FIGURE 2 Regulation of cholinergic anti-inflammatory pathway
(A) The brain contains the nicotinic acetylcholine receptor α7 (α7nAChR)
and muscarinic acetylcholine receptor (mAChR). Inflammatory cytokines
are produced when the body stimulated by LPS and introduced into the
nucleus tractus solitarius (NTS) of the brain via the vagus nerve. Brain
integrates information and makes decisions, the vagus nerve activated
reflexively and sends a signal to the spleen through splenic nerve.
(B) In spleen, norepinephrine (NE) releases and stimulates β2 adrenergic
receptors (β2AR) in T cell to regulate the production of acetylcholine
(ACh), which is catalyzed by choline and acetyl coenzyme A through
choline acetyltransferase (ChAT). ACh is transported into the vesicle by
the vesicle acetylcholine transporter (vAChT) and secreted into the
synaptic space.
(C) ACh binds to α7nAChR on macrophages and α7nAChR is activated,
recruiting Janus kinase 2 (JAK2) to form a heterodimeric complex.

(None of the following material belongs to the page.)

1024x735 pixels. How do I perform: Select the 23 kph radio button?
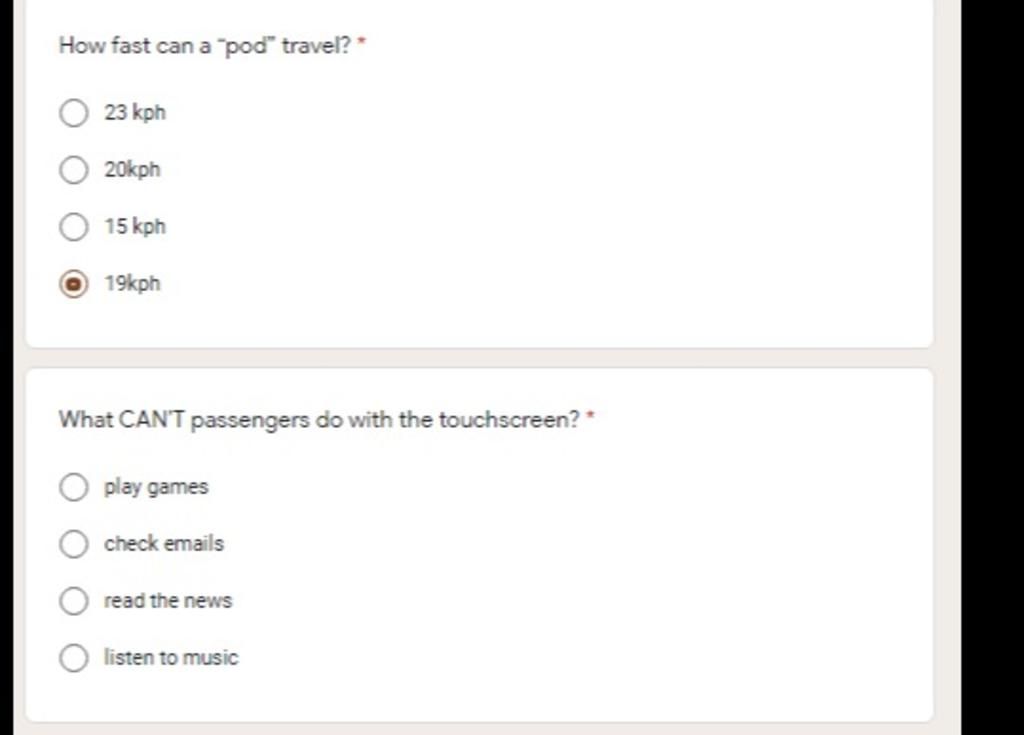click(x=74, y=112)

Activating JAK2/signal transducer and activator of transcription 3
(STAT3) pathway, and phosphorylated STAT3 (p-STAT3) reduces nuclear
translocation of nuclear factor kappa-B (NF-κB, p50+p65), p-STAT3 forms
a dimer and transfers to the nucleus, which prevents the production and
release of proinflammatory cytokines. Followed by tyrosine
phosphorylation of phosphatidylinositol kinase (PI3K) and
phosphorylation of protein-serine-threonine kinase (Akt) to activate the
PI3K/Akt pathway, which can reduce apoptosis and toll-like receptor 4
(TLR4) expression. Meanwhile, unphosphorylated STAT3 can also compete
with inhibitor α of NF-κB (IκBα) to bind NF-κB and inhibit TNF
transcriptional activation. Activation of α7nAChR can induce the
production of miRNA, thereby inhibiting STAT3 mRNA translation. α7nAChR
activation can also directly inhibit the inhibitor of nuclear factor
kappa-B kinase (IKKβ) phosphorylation and affect NF-κB pathway. In
addition, α7nAChR activation will down-regulate the mitogen-activated
protein kinase (MAPK) pathway and affect inflammatory factors
transcription. The activation of CAP downregulates the production of
inflammatory factors such as tumor necrosis factor-α (TNF-α),
interleukin-6 (IL-6), interleukin-1β (IL-1β), and high mobility group
box 1 (HMGB1) to achieve the effect of controlling inflammation.